Extracted records:
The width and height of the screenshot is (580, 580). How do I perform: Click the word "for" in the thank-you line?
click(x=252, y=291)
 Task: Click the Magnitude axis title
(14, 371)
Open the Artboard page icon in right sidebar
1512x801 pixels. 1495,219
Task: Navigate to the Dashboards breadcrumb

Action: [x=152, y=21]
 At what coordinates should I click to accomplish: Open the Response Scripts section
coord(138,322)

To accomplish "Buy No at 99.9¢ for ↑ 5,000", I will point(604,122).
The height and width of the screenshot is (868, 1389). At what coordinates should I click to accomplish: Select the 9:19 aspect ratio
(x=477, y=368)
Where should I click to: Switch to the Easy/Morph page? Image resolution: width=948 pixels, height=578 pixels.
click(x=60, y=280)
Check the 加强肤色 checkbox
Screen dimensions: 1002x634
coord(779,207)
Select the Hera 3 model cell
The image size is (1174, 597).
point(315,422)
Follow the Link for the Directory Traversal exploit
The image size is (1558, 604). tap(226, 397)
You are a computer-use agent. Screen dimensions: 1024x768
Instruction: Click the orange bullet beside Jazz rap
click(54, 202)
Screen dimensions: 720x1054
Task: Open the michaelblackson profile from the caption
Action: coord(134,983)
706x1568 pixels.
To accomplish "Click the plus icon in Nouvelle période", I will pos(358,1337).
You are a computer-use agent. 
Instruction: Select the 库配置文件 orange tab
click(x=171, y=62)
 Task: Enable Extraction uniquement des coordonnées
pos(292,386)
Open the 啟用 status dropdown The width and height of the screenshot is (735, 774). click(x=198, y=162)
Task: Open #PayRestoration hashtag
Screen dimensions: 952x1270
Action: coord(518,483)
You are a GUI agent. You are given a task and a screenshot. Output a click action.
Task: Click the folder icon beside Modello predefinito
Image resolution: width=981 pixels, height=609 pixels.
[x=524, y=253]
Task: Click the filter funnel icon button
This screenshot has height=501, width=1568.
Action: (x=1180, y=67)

EXERCISE REQUIREMENTS: Your answer should be the data above, retyped exactly.

EXERCISE ANSWER:
The width and height of the screenshot is (580, 580). How do I perform: Click the word "for" in the thank-you line?
click(x=252, y=291)
 Task: Click the Magnitude axis title
(14, 371)
Open the Artboard page icon in right sidebar
1512x801 pixels. 1495,219
Task: Navigate to the Dashboards breadcrumb

Action: [x=152, y=21]
 At what coordinates should I click to accomplish: Open the Response Scripts section
coord(138,322)

To accomplish "Buy No at 99.9¢ for ↑ 5,000", I will point(604,122).
The height and width of the screenshot is (868, 1389). At what coordinates should I click to accomplish: Select the 9:19 aspect ratio
(x=477, y=368)
Where should I click to: Switch to the Easy/Morph page? Image resolution: width=948 pixels, height=578 pixels.
click(x=60, y=280)
Check the 加强肤色 checkbox
Screen dimensions: 1002x634
coord(779,207)
Select the Hera 3 model cell
The image size is (1174, 597).
point(315,422)
Follow the Link for the Directory Traversal exploit
The image size is (1558, 604). tap(226, 397)
You are a computer-use agent. Screen dimensions: 1024x768
Instruction: Click the orange bullet beside Jazz rap
click(54, 202)
Screen dimensions: 720x1054
Task: Open the michaelblackson profile from the caption
Action: coord(134,983)
706x1568 pixels.
To accomplish "Click the plus icon in Nouvelle période", I will pos(358,1337).
You are a computer-use agent. 
Instruction: Select the 库配置文件 orange tab
click(x=171, y=62)
 Task: Enable Extraction uniquement des coordonnées
pos(292,386)
Open the 啟用 status dropdown The width and height of the screenshot is (735, 774). click(x=198, y=162)
Task: Open #PayRestoration hashtag
Screen dimensions: 952x1270
Action: coord(518,483)
You are a GUI agent. You are given a task and a screenshot. Output a click action.
Task: Click the folder icon beside Modello predefinito
Image resolution: width=981 pixels, height=609 pixels.
[x=524, y=253]
Task: Click the filter funnel icon button
This screenshot has height=501, width=1568.
Action: (x=1180, y=67)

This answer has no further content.